▸ PAGE EXCERPT:
=== Section Start ===

O Estado de S. Paulo:

- Brazilian companies may have cut 600,000 jobs in December, double the normal amount for that month, because of the global economic slowdown, citing people close to Labor Minister Carlos Lupi.

=== Section End ===

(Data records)
=== Section Start ===

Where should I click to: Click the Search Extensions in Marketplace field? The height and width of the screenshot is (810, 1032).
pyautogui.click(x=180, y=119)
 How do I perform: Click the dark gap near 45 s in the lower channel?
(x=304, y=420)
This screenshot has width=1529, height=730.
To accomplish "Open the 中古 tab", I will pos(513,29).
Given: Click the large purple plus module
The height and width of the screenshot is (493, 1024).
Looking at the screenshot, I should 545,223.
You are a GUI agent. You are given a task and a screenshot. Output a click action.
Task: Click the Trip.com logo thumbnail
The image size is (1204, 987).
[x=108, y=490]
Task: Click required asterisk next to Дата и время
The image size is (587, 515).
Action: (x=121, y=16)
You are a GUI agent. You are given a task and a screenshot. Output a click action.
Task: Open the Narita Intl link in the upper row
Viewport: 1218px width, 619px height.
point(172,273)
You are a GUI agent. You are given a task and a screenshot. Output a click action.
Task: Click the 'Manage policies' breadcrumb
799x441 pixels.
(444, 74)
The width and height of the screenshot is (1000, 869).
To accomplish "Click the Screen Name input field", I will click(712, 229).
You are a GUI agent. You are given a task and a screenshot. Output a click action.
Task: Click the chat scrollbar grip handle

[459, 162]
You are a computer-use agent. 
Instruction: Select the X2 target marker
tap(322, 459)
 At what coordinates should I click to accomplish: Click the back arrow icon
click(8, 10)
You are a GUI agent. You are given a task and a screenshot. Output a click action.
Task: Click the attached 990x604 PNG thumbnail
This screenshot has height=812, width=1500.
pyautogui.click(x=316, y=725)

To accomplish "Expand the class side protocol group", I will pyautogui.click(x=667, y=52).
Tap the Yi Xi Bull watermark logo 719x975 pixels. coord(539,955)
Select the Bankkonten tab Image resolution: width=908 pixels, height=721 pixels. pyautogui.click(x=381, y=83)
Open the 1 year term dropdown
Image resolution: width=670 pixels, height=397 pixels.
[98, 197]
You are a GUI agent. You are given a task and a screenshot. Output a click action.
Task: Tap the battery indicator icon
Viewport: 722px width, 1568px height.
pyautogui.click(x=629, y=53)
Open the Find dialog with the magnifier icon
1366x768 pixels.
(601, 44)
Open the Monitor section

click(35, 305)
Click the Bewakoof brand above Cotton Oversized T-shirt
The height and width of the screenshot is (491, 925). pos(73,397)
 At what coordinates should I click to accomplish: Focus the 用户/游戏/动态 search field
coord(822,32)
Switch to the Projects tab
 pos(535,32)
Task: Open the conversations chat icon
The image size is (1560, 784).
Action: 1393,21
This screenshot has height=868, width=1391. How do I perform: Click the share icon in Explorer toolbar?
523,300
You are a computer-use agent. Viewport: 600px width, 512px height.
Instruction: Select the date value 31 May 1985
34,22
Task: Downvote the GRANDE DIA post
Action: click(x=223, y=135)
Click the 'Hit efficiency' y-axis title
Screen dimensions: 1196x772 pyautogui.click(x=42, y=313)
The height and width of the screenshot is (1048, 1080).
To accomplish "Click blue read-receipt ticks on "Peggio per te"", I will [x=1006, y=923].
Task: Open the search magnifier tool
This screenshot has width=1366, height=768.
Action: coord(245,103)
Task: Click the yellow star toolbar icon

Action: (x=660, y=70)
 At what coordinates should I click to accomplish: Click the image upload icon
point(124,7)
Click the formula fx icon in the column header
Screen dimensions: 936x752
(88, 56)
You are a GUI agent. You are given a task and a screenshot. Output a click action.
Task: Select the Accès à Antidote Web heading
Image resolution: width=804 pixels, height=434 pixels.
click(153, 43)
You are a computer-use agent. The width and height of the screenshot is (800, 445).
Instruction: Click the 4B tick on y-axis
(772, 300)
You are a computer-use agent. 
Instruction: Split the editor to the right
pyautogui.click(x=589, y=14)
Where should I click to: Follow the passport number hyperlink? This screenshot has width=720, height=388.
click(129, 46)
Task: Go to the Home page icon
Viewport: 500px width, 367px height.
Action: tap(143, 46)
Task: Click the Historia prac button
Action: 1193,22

=== Section End ===

▸ WHAT TO DO:
Rewrite the news item between "- Brazilian companies" and "Minister Carlos Lupi.", inclusive, replacing "December" with "November". None of the data is needed for what follows.

▸ SOLUTION:
- Brazilian companies may have cut 600,000 jobs in November, double the normal amount for that month, because of the global economic slowdown, citing people close to Labor Minister Carlos Lupi.